What does the Constitution mean today, 235 years after it was written? This is a question the whole nation has been grappling with but one man—New York Times bestselling author, journalist, and lecturer A.J. Jacobs—took it up on himself to live as closely as possible to the original meaning of the Constitution for a whole year. And he did it in New York City, where he discovered quickly that wearing a tricorne hat and wielding a 1700s musket and bayonet around Manhattan does not go over so well.
In Jacobs’ new book The Year of Living Constitutionally (a followup to The Year of Living Biblically), he explores with great humor, humility, and perceptiveness, what it means to follow the Constitution literally and what consequences this has in actual practice. Jacobs will be our guest at the upcoming Lit Salon on May 21:
Lit Salon: The Year of Living Constitutionally
Can’t make it in person? Book live stream here.

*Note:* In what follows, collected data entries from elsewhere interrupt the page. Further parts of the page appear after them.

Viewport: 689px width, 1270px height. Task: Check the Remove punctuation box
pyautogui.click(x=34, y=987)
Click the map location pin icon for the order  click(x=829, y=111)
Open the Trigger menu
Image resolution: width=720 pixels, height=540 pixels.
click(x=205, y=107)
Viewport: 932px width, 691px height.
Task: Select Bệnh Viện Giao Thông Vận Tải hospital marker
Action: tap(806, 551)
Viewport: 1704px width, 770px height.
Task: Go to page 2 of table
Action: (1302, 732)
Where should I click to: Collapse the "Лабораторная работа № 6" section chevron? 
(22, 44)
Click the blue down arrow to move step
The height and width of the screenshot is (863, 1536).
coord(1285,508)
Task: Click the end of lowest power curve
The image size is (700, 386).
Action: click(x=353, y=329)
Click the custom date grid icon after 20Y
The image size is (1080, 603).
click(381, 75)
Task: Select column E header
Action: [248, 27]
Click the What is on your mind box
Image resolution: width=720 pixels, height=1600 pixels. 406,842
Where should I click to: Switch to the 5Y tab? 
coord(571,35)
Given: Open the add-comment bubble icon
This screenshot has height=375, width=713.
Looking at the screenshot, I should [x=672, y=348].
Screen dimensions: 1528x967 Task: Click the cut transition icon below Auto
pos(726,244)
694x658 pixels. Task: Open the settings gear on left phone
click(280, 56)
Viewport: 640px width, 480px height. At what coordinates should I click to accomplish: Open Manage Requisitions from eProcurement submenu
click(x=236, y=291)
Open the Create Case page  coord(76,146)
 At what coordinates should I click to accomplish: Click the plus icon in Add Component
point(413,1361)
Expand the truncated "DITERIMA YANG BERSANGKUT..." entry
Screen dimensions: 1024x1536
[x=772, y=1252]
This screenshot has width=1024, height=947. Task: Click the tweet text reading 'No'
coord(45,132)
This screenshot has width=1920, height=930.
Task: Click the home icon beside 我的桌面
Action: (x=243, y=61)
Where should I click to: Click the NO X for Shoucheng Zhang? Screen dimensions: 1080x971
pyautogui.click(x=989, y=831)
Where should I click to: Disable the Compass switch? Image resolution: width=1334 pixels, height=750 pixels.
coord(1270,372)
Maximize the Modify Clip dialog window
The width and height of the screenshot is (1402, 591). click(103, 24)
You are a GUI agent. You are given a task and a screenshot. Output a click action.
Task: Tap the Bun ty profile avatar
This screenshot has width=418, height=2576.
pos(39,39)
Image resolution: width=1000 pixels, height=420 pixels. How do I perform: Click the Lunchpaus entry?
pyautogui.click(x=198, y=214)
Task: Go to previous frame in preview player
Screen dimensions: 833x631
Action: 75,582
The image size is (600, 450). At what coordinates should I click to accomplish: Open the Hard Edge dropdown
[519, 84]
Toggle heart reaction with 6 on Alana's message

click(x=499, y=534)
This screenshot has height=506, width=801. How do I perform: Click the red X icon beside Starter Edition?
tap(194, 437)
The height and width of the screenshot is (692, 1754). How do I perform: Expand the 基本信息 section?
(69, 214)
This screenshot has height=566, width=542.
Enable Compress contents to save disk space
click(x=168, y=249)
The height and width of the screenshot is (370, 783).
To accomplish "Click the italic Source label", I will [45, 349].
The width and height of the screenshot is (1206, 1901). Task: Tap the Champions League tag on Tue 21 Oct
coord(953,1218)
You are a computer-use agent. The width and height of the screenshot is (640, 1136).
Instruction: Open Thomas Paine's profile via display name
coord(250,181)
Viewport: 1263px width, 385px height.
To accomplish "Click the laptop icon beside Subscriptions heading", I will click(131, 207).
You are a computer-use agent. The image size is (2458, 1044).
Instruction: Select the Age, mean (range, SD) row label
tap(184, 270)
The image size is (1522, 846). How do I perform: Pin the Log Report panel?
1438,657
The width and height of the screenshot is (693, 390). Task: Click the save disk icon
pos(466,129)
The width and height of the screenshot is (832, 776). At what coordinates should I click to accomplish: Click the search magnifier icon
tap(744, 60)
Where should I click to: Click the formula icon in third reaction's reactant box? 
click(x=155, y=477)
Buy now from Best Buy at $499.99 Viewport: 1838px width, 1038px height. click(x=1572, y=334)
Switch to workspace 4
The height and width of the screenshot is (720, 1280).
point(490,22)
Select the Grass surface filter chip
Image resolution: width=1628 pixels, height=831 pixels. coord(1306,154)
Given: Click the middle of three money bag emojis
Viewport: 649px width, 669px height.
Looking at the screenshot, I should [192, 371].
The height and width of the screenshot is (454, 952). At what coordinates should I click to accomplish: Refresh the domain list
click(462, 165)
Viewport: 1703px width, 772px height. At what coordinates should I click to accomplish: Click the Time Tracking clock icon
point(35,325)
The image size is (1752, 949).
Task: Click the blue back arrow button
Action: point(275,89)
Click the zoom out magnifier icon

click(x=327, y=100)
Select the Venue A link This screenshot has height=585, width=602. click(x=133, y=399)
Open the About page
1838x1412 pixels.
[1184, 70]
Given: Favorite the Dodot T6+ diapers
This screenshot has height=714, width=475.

As Jacobs writes in the “preamble” of The Year of Living Constitutionally which is structured like the Constitution with a preamble and series of articles, he “pledged to try to express my constitutional rights using the tools and mindset of when they were written in 1787.” His plan was to be “the original originalist.” He would bear arms, but only with weapons available when the Second Amendment was written. His exercise of First Amendment rights had to be done by writing pamphlets with a quill pen and distributing them on the streets of New York City. He’d even bring a quill-written petition to Capitol Hill to unroll it for a sitting Senator. Would he be granted his petition to become a pirate for the United States? Read the book to find out. For the Constitutional right of assembly, he would assemble in coffeehouses and taverns and not over Zoom. He would do his darnedest to quarter a soldier in his Manhattan apartment (and he did!). He even enlisted for the militia (as a re-enactor, of course). When he voted, he would do it like the Founding Fathers did, by announcing his vote out loud. He would request any punishment for himself not be cruel or unusual. He said “Huzzah!” a lot. And he’s still saying it.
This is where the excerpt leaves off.